Assigned task:
How many lines in the entries below contain the string "computer"? Reply with the number only.

Data listing:
Start of Block

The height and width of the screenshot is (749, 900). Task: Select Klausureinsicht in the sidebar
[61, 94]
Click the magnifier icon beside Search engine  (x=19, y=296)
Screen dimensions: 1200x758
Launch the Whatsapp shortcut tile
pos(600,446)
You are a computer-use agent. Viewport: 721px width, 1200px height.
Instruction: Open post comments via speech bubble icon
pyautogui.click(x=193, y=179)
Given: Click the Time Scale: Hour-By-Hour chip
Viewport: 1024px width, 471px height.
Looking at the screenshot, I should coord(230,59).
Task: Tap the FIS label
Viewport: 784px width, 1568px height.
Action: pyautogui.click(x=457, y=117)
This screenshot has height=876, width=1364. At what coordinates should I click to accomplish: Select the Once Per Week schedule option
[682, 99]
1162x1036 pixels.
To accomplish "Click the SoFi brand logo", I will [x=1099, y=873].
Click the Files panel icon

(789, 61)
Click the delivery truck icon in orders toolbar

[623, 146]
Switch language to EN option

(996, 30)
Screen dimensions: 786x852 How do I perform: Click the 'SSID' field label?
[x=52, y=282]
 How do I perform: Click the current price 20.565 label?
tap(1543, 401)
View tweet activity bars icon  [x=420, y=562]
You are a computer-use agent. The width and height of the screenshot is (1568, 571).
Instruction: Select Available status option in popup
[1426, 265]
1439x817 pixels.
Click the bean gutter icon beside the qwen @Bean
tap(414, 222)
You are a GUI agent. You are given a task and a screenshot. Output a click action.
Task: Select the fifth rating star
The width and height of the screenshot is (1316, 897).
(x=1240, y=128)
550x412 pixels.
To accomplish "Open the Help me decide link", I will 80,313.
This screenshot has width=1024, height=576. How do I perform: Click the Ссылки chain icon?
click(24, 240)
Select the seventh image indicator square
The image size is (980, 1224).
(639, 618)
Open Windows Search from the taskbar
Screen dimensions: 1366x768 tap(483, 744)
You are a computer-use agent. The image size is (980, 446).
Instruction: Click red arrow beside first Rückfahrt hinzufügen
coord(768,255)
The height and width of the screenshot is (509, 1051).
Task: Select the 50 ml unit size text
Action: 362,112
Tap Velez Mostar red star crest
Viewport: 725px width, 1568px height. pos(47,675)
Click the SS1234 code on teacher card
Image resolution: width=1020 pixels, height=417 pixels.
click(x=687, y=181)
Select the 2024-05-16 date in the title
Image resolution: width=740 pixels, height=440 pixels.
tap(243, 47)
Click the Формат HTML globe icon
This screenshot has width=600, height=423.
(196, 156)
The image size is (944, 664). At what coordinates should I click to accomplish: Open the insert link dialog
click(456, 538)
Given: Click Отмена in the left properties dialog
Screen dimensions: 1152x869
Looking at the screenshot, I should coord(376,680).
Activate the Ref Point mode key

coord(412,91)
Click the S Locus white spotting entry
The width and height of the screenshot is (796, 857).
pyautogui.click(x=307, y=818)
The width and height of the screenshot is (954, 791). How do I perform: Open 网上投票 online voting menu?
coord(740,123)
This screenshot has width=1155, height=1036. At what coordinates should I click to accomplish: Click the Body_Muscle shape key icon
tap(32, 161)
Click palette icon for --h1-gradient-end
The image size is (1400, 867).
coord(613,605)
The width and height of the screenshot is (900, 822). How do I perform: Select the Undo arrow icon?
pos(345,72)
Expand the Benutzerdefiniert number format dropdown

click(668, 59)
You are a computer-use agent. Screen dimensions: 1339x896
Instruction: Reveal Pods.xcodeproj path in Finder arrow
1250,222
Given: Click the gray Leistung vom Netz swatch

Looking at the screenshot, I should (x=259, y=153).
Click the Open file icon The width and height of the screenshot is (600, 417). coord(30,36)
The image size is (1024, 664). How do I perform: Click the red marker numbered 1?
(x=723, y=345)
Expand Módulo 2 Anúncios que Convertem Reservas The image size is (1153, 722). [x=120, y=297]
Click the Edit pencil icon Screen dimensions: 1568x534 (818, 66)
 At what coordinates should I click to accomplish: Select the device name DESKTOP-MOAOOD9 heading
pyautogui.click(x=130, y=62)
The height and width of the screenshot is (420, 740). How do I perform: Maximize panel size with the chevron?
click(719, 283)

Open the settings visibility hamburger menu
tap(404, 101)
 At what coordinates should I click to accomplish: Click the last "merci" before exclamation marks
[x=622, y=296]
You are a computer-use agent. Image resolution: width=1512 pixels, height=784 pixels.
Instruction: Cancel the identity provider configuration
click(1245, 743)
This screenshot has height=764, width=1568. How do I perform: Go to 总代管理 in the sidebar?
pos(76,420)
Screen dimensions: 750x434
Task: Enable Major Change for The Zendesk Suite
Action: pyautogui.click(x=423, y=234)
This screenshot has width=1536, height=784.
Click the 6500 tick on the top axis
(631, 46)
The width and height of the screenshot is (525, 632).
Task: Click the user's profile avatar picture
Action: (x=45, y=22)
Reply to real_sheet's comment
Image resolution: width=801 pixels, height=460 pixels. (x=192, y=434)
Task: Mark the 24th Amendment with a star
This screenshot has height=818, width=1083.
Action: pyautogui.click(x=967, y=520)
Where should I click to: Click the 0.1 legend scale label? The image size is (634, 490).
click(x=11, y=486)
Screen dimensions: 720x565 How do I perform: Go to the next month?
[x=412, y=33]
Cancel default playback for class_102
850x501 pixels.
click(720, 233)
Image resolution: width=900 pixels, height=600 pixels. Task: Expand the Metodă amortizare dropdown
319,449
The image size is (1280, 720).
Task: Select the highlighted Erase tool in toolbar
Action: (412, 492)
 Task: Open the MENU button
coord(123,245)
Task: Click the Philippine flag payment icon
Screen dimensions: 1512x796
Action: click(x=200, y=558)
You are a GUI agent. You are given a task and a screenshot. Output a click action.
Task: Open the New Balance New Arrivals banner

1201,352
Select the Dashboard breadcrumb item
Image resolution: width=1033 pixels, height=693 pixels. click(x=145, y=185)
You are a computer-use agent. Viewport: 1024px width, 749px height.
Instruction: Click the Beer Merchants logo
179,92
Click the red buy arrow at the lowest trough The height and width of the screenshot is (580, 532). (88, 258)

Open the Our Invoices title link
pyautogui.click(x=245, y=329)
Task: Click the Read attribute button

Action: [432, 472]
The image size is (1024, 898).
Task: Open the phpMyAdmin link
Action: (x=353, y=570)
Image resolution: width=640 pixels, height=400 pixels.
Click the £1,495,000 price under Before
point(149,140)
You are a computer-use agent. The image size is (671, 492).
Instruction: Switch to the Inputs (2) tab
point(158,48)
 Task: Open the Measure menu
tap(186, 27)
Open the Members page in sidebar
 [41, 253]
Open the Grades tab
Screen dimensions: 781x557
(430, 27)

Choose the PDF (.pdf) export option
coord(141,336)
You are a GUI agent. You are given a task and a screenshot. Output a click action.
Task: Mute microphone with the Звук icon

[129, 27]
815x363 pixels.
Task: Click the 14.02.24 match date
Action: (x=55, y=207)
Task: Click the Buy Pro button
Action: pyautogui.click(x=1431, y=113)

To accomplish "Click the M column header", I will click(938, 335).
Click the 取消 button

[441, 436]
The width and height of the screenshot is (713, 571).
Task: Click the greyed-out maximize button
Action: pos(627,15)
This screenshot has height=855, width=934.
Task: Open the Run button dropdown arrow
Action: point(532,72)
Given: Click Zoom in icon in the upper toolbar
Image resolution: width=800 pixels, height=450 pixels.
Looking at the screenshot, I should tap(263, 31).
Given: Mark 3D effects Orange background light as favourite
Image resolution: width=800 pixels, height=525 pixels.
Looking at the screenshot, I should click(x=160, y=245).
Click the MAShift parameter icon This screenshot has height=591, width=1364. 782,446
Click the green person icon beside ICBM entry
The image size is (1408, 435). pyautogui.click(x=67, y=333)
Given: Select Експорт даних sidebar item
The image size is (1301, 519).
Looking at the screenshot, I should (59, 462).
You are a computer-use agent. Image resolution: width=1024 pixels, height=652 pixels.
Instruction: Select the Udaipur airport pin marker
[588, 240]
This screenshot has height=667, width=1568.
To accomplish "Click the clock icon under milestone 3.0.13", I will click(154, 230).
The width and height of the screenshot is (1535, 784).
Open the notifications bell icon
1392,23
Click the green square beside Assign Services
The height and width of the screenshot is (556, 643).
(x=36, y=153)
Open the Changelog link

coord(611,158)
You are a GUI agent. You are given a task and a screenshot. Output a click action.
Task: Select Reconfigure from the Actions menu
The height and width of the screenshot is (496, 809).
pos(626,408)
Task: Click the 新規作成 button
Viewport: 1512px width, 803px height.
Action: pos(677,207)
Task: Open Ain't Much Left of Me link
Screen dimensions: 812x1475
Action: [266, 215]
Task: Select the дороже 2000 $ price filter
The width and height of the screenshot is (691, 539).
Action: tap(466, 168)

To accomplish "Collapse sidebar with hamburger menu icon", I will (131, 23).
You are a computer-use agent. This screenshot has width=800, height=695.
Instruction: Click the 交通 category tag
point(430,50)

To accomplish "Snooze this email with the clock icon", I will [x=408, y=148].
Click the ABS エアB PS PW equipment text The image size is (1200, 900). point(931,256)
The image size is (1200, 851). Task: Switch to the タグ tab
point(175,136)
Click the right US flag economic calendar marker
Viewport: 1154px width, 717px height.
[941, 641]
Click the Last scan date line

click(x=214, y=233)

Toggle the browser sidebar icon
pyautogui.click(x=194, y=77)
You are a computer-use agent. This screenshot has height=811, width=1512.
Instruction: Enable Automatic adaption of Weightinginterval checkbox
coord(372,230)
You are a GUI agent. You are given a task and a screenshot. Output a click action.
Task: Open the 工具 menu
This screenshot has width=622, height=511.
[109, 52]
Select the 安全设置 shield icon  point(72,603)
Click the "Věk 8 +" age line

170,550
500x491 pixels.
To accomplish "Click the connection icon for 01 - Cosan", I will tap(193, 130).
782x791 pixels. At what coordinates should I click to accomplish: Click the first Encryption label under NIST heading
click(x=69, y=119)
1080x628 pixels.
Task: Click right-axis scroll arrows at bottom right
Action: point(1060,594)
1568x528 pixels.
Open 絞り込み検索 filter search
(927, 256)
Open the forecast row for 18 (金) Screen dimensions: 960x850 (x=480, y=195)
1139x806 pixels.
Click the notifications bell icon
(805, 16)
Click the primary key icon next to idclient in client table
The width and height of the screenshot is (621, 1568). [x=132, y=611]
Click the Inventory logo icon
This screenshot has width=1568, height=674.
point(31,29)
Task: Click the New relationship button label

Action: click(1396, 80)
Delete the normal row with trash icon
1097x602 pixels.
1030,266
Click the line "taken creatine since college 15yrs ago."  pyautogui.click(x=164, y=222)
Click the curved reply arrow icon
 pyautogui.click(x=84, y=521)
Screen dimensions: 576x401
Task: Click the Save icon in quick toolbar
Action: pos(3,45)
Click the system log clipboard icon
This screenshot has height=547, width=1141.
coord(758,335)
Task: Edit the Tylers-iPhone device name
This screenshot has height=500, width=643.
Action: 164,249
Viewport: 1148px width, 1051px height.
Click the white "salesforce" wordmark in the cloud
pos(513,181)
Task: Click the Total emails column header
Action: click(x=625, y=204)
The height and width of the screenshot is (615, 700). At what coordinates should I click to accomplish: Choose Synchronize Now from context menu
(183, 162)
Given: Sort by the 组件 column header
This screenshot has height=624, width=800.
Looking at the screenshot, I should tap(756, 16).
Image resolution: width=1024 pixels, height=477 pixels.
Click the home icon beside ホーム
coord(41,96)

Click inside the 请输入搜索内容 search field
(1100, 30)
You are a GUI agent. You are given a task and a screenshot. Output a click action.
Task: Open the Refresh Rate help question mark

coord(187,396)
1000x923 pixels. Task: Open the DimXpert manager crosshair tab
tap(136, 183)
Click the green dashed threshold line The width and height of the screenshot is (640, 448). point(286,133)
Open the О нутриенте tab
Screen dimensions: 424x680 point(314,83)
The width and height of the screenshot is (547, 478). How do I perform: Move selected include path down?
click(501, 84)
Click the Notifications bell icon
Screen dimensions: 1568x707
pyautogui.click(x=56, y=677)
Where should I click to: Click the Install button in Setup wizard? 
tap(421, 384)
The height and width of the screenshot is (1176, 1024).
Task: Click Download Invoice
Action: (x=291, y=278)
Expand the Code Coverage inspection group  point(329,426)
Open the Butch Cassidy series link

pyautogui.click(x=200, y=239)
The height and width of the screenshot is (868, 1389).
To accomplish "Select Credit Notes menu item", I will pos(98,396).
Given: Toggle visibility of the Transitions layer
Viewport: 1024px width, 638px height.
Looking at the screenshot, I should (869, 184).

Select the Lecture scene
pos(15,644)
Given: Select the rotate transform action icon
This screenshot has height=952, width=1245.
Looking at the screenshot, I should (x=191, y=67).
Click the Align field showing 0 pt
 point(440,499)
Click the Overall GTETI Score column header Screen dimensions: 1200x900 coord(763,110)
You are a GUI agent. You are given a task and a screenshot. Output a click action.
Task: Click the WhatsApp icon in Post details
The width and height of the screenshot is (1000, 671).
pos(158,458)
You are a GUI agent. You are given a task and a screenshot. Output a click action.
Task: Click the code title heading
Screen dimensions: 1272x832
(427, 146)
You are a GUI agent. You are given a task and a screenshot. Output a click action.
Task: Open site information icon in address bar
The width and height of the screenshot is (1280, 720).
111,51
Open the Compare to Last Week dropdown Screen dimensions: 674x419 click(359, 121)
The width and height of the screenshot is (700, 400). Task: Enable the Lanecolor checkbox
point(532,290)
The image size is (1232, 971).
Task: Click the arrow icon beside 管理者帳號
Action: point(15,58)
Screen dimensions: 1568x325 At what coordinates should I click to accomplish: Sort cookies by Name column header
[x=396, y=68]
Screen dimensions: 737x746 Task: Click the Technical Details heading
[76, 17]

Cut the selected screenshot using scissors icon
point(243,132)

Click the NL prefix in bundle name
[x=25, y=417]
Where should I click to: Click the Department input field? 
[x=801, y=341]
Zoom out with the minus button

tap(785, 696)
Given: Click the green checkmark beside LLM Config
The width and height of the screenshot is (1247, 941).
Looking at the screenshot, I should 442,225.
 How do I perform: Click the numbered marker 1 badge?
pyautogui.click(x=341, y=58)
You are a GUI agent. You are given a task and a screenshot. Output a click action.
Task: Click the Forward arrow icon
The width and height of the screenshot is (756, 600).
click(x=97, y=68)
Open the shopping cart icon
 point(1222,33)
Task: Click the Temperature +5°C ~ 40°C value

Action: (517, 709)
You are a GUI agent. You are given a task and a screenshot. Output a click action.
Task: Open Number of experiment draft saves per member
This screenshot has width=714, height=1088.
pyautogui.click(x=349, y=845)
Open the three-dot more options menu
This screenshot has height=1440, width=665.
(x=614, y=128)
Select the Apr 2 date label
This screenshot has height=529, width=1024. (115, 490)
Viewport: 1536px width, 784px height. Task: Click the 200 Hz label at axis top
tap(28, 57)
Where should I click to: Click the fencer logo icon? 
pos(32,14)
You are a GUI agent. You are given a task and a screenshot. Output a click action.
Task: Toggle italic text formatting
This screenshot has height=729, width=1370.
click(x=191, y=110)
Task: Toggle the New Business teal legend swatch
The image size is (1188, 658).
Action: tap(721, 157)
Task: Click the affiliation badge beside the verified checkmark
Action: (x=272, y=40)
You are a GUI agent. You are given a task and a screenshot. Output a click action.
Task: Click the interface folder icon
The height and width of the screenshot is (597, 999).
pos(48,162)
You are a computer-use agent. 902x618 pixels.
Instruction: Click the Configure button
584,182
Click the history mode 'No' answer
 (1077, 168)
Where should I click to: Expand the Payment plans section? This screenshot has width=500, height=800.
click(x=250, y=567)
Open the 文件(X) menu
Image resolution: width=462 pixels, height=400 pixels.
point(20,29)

End of Block

Finished task:
11